STUDY MATERIAL:
■ ■ ■ ■ ■ ■ ■
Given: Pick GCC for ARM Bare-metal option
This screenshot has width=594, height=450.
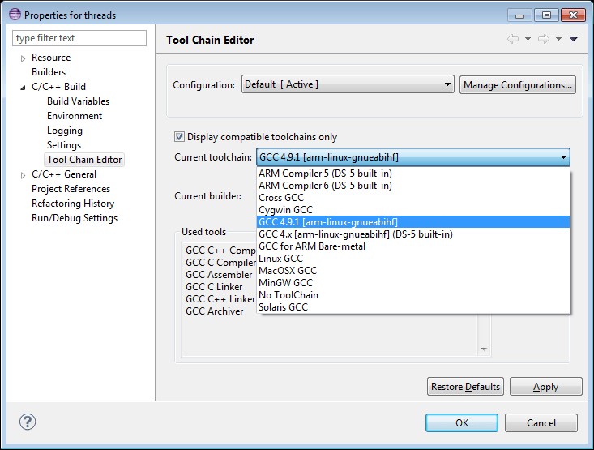Looking at the screenshot, I should 413,246.
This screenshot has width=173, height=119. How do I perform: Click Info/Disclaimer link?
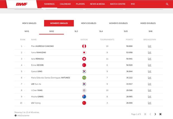click(x=23, y=115)
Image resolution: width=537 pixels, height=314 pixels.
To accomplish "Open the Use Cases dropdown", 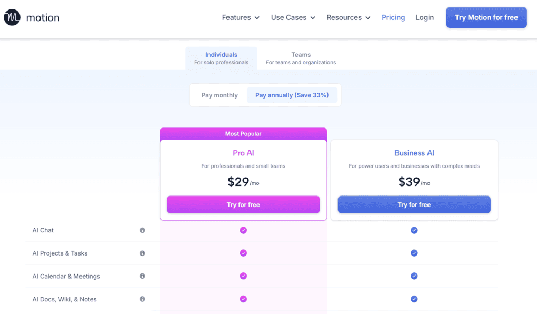I will 293,17.
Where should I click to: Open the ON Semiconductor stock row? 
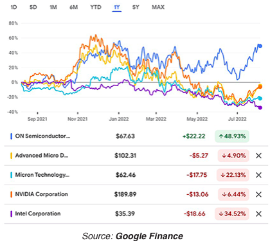136,136
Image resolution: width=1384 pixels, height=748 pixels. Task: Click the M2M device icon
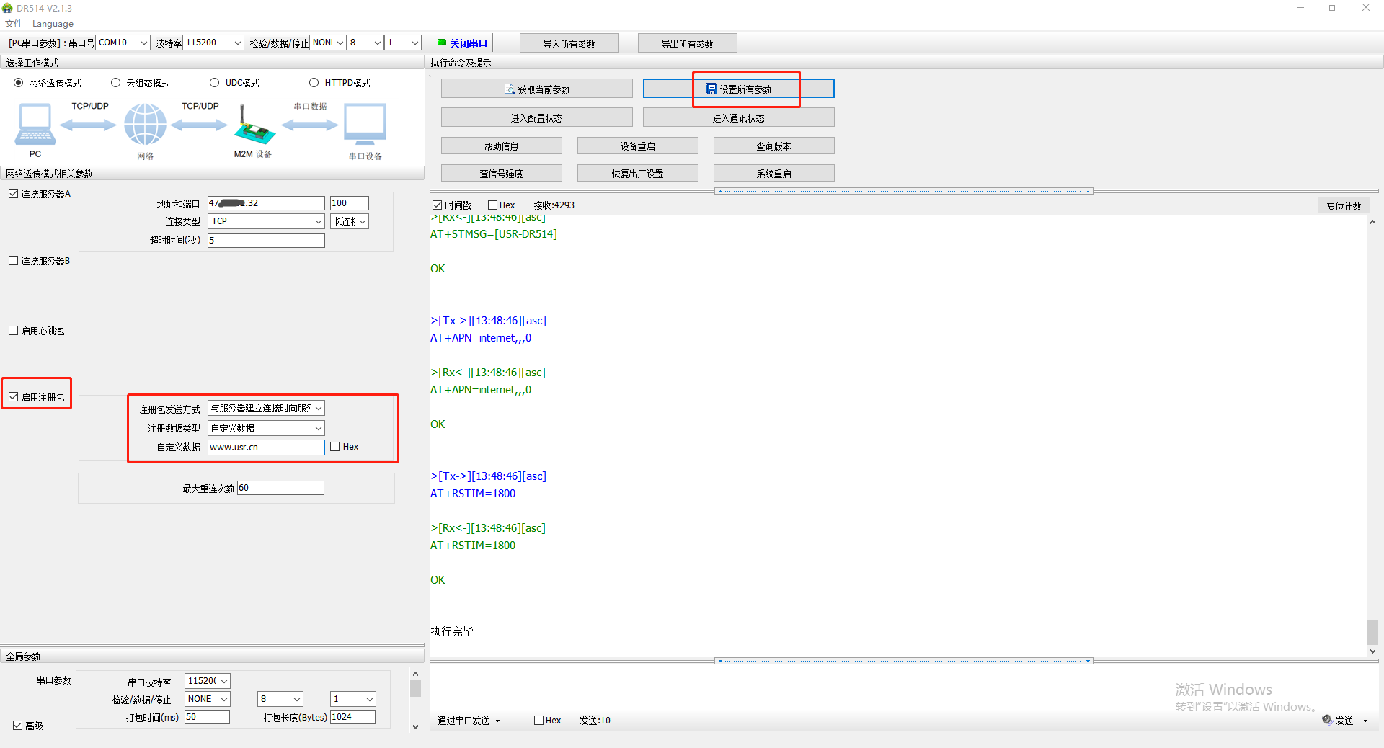point(253,126)

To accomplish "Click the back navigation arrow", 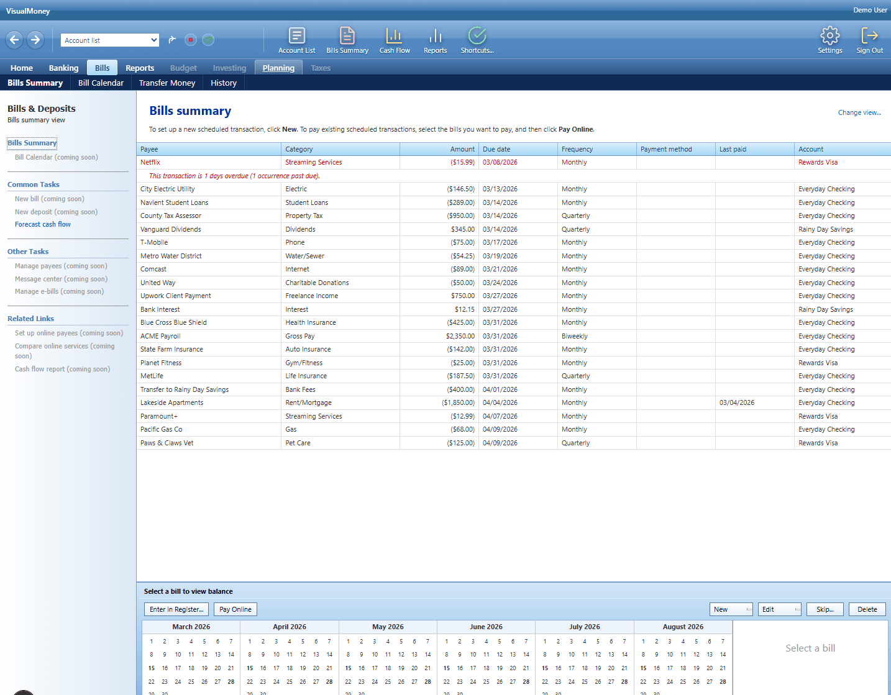I will tap(15, 40).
■ ■ ■ ■ ■ ■ ■
Only the line with "Image resolution: width=537" and those preceding it, back to the first line of the entries, should be repeated exactly, without pictures.

EXERCISE RESULT:
Given: Pick GCC for ARM Bare-metal option
This screenshot has width=594, height=450.
Looking at the screenshot, I should 413,246.
This screenshot has width=173, height=119. How do I perform: Click Info/Disclaimer link?
click(x=23, y=115)
Image resolution: width=537 pixels, height=314 pixels.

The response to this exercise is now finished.